The world needs to move to net-zero emissions if we are to prevent a climate and ecological crisis. The World Green Building Council has set out a bold vision
of how buildings can reach net-zero emissions by 2050. And at the heart of that stands energy efficiency.
Benefits and barriers
Energy efficiency has multiple benefits: reducing energy costs; avoiding the need to build expensive and polluting power plants, increasing resilience to energy supply disruptions, and contributing to healthy living environments. Investing in energy efficiency must be considered by developers and governments as vital infrastructure
There are also economic benefits to energy efficiency. Efficient lighting has a very fast payback time, often less than 2 years. Some technologies – such as this new hybrid technology
for air conditioning – will pay for itself in about 2 years.
Despite the strong economic case, there are several barriers to financing energy efficiency. Tenants benefit from lower energy costs but are not always the ones with control over the building’s energy facilities. Building developers should be the ones to invest in energy efficiency, but they often do not reap the benefits of the energy savings.

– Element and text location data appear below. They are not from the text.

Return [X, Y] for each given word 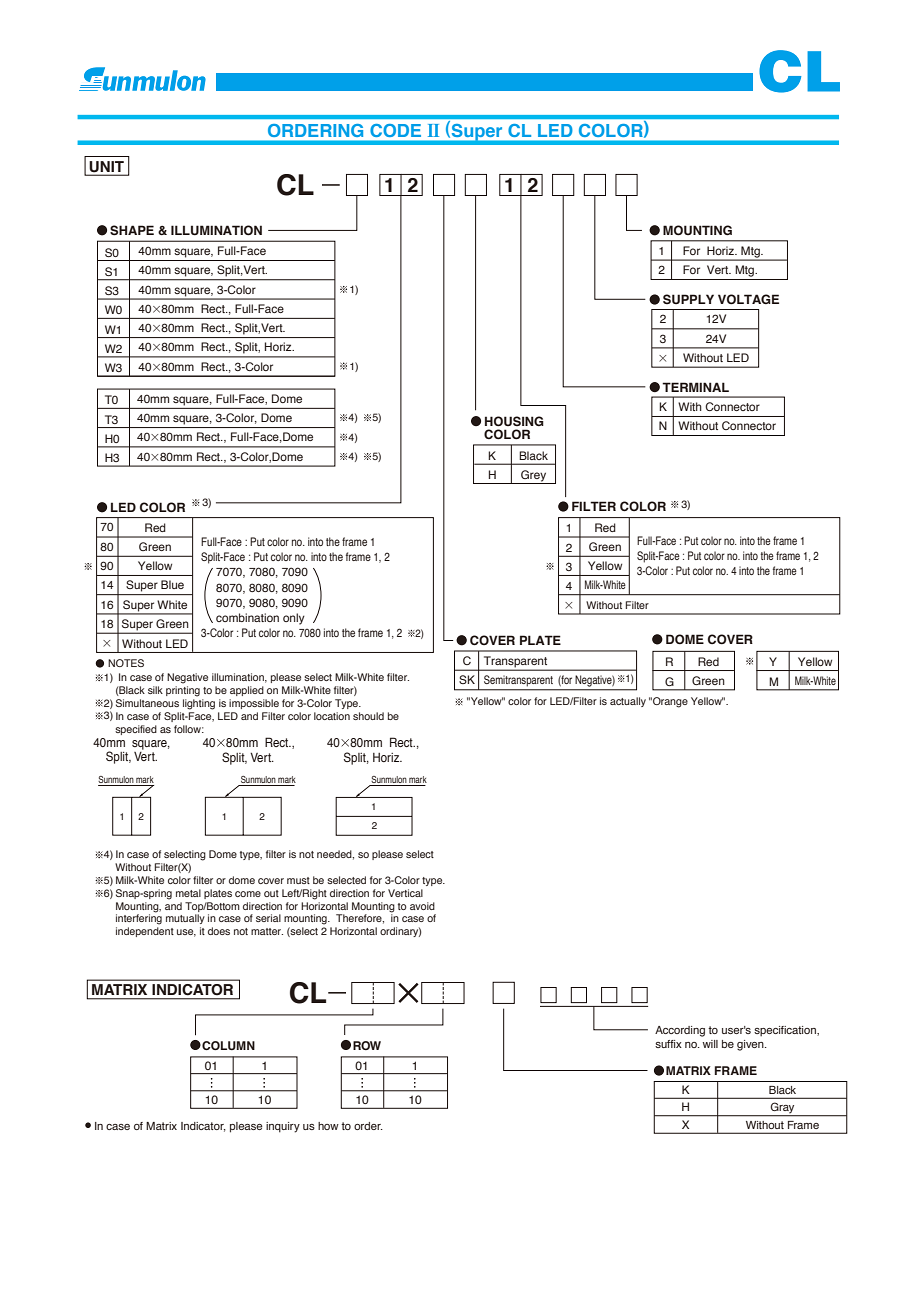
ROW [367, 1045]
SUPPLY [688, 299]
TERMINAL [695, 387]
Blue [172, 584]
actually [628, 702]
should [368, 716]
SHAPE [132, 230]
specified [136, 730]
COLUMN [227, 1045]
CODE [395, 130]
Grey [534, 477]
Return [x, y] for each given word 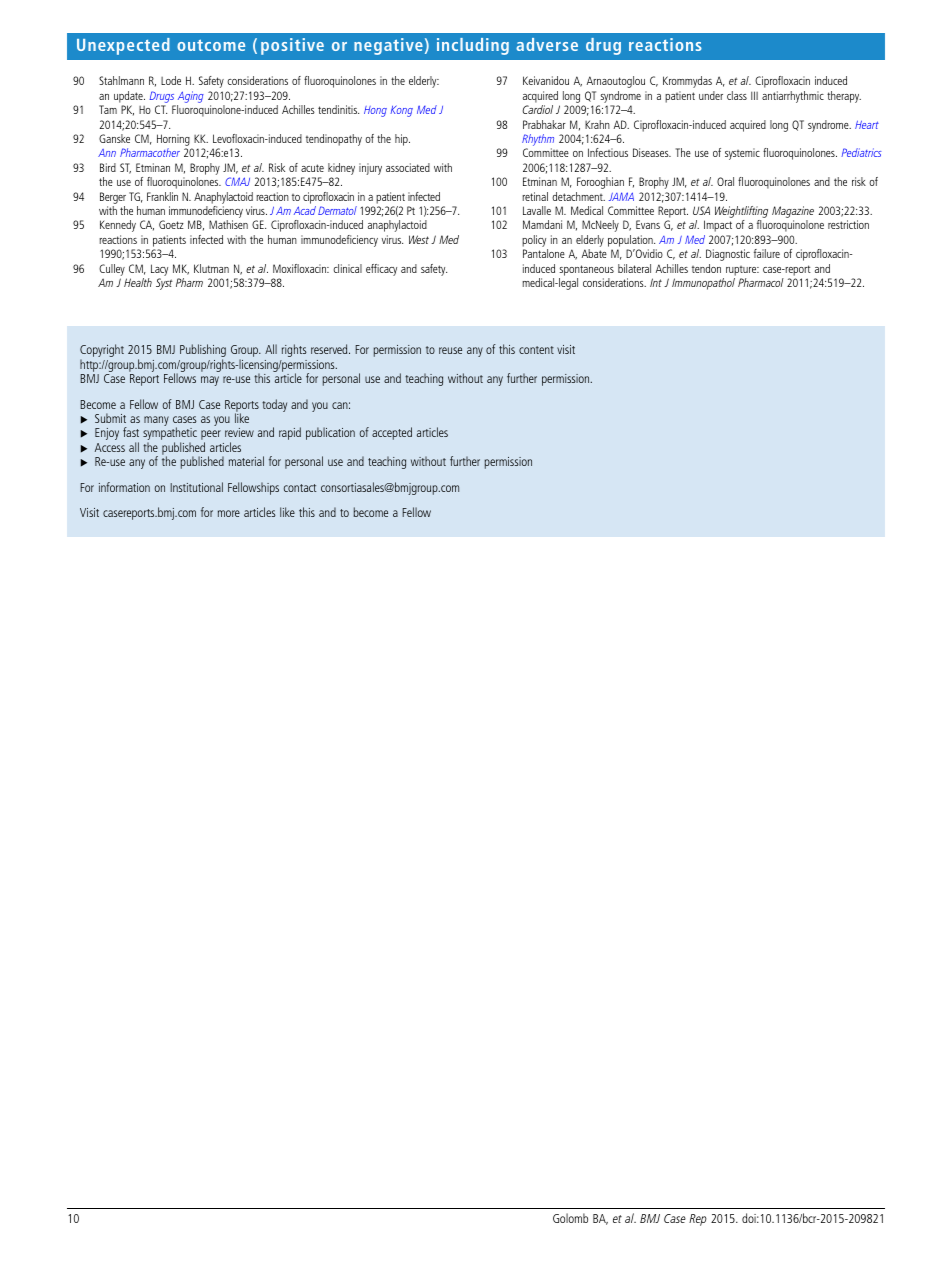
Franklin [162, 196]
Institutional [196, 487]
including [473, 46]
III [754, 95]
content [536, 350]
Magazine [793, 213]
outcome [211, 45]
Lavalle [537, 210]
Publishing [203, 352]
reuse [450, 350]
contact [300, 488]
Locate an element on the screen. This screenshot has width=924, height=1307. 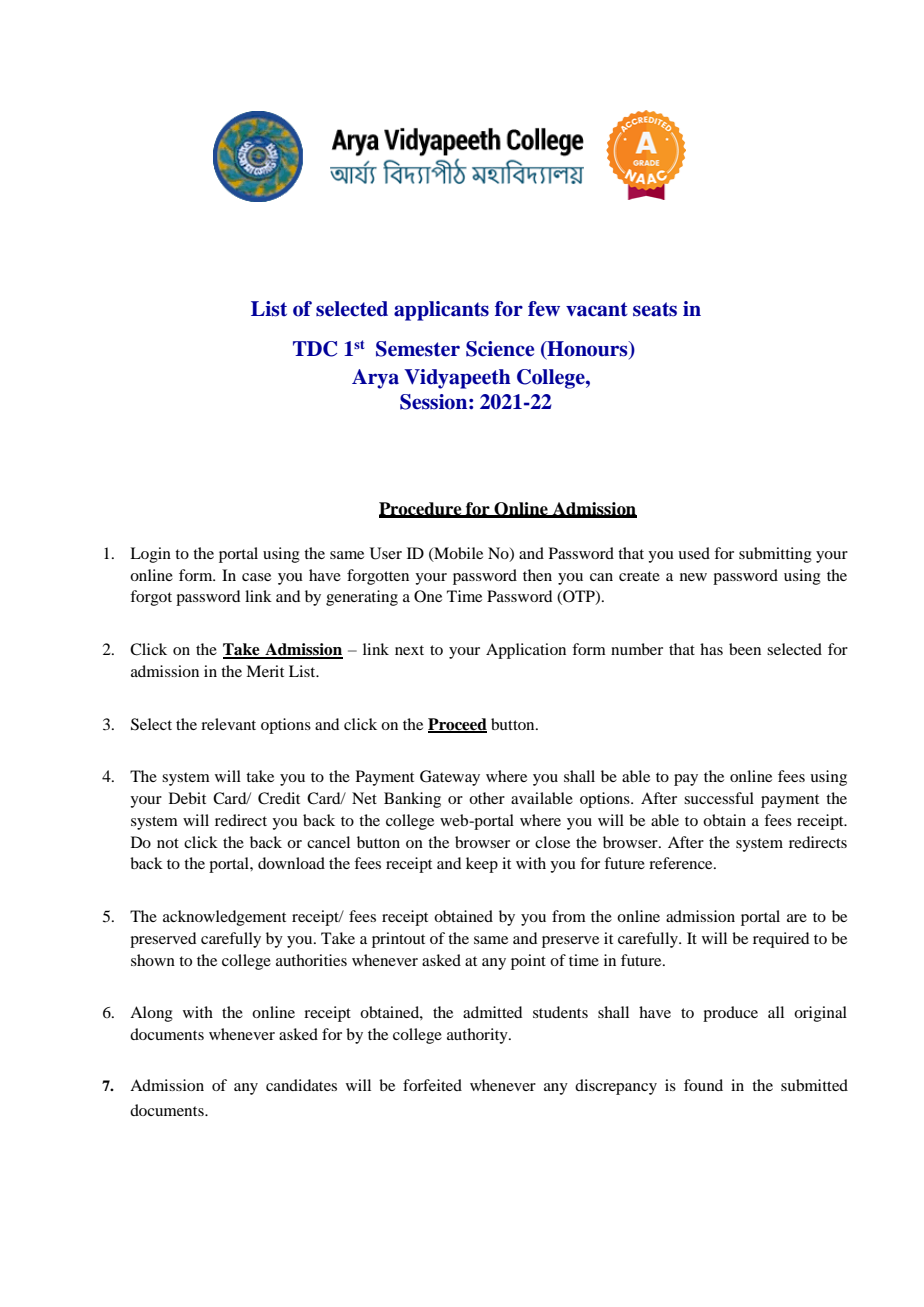
relevant is located at coordinates (228, 724).
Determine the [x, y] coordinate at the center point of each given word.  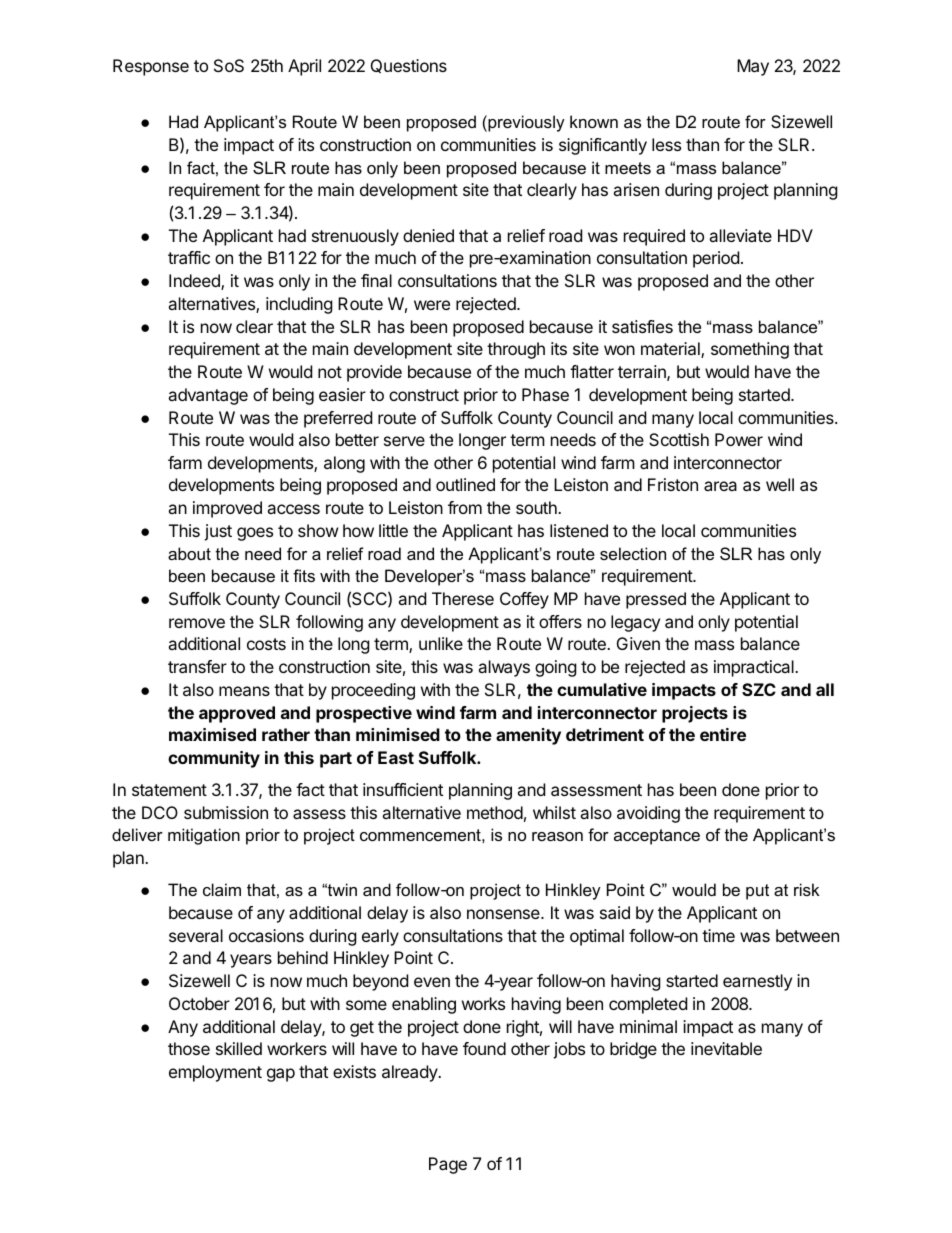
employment [215, 1073]
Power [739, 439]
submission [226, 812]
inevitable [726, 1048]
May [753, 67]
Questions [409, 66]
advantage [208, 396]
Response [151, 67]
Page [448, 1165]
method [495, 812]
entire [723, 734]
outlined [465, 484]
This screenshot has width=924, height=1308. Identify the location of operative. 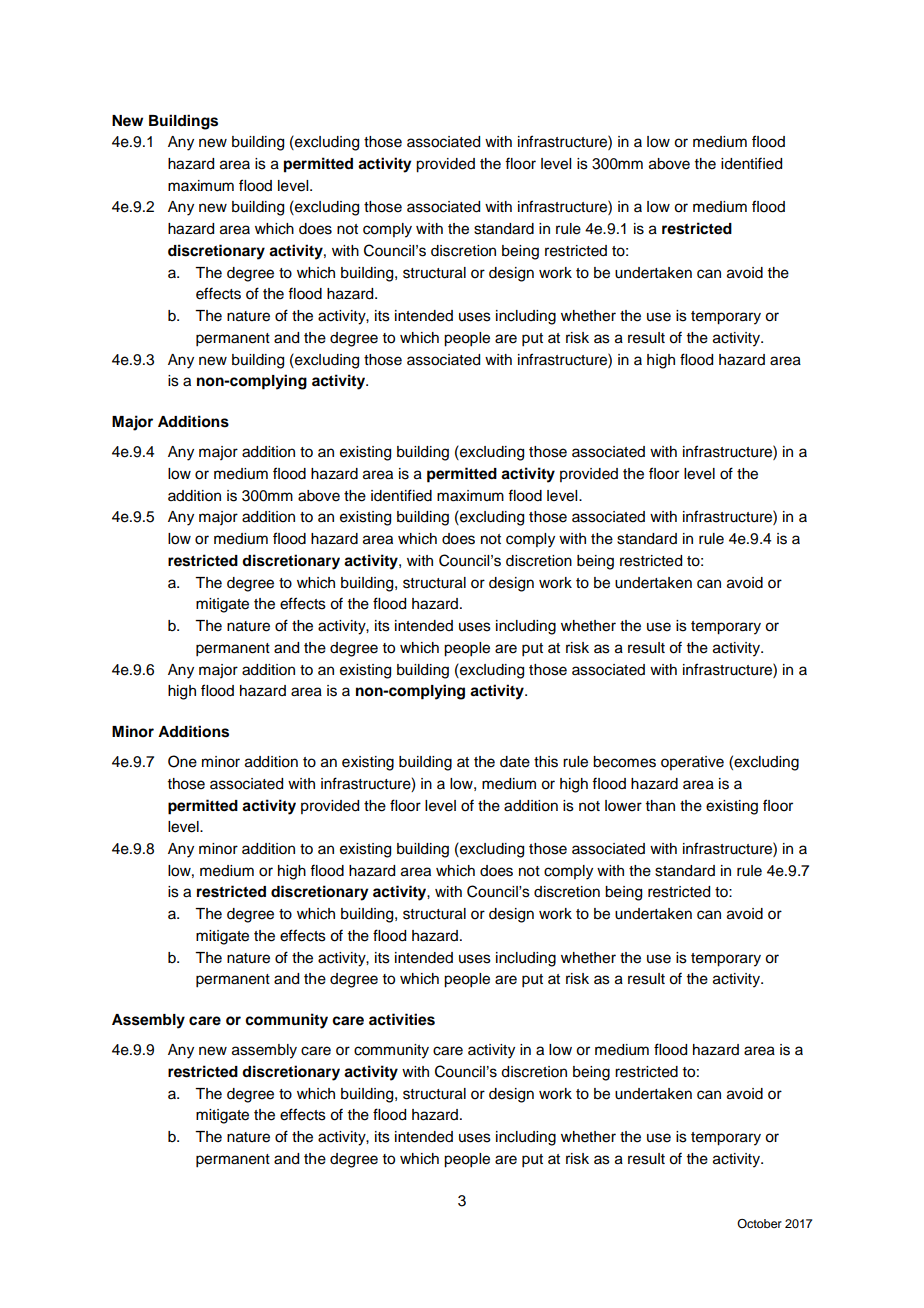
(692, 763).
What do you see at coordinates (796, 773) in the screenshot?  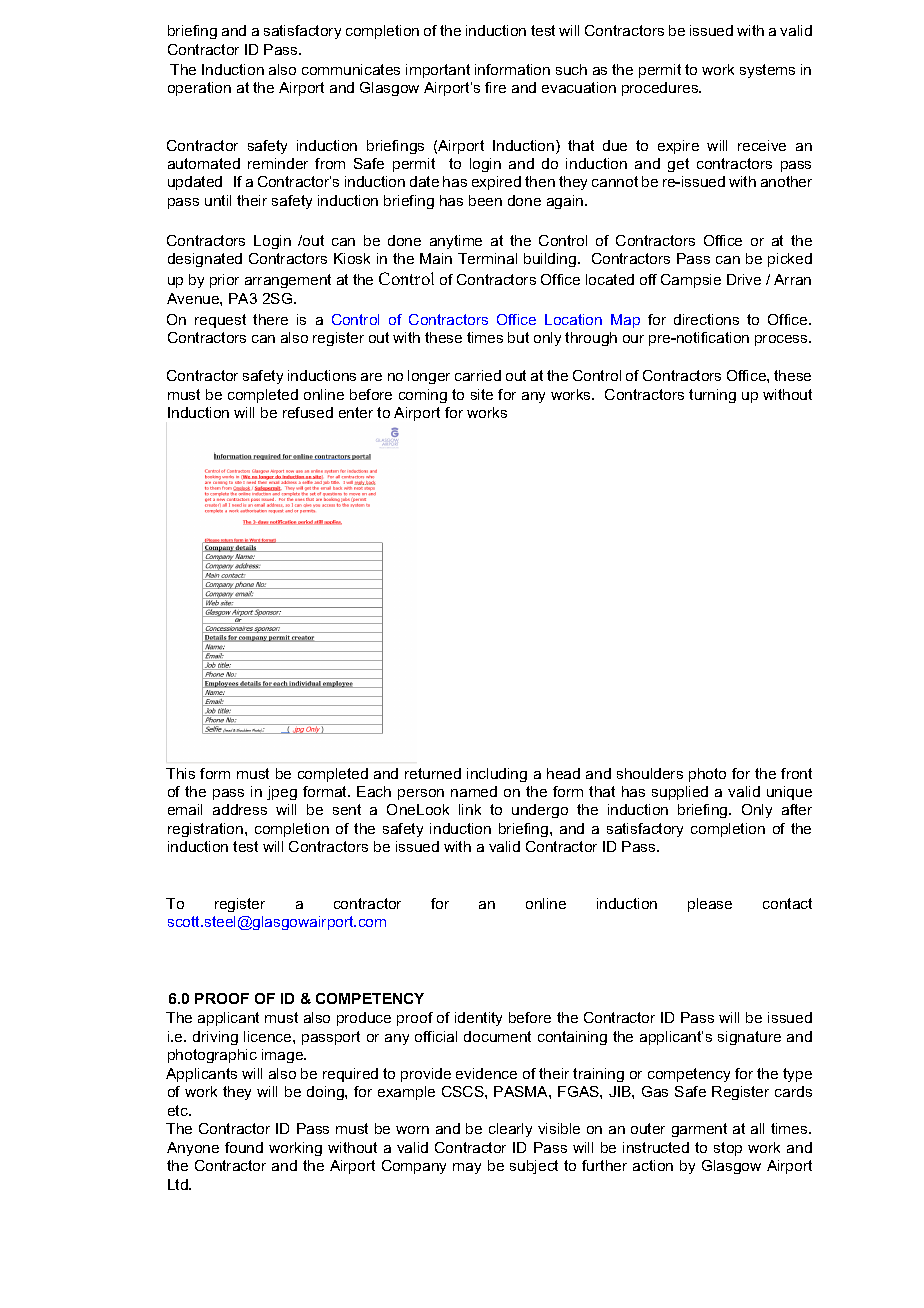 I see `front` at bounding box center [796, 773].
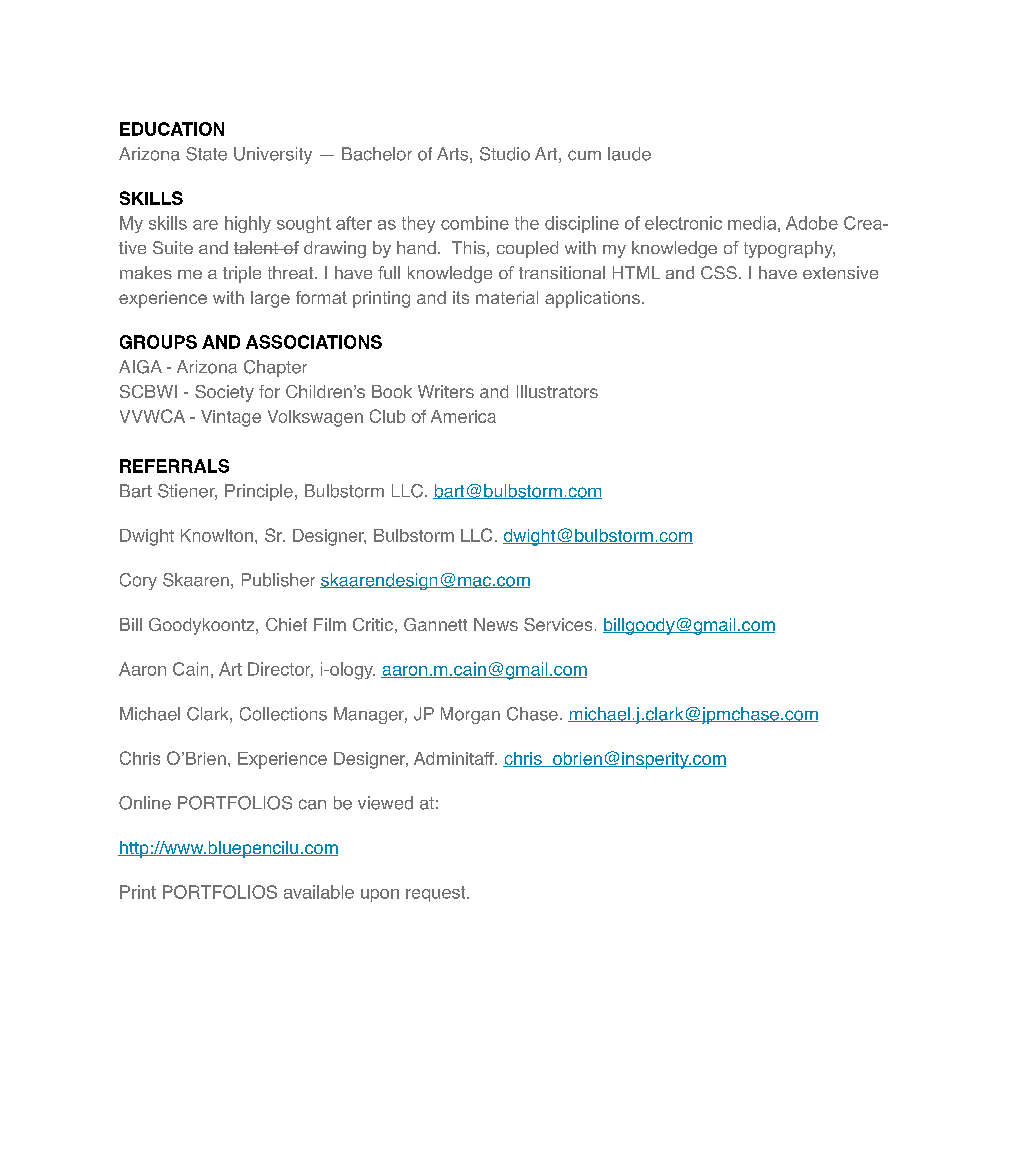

Real estate investment trusts (REITS) have a role to play. REITs are companies that own, operate, or finance properties, often spanning multiple countries. Singapore and Japan have the largest REITs in Asia. Keeping operating costs low is critical to their success: in the U.S., REIT’s sustainability is positively related
to financial performance.
Speaking at the webinar, Esther An, from the real estate organisation City Developments Limited (CDL) argued that the green bonds and loans it has issued since 2017 have tapped alternative financing to help CDL get to net-zero. It has achieved over $28 million in savings
due to energy-efficient initiatives and retrofitting at 8 office buildings across Singapore.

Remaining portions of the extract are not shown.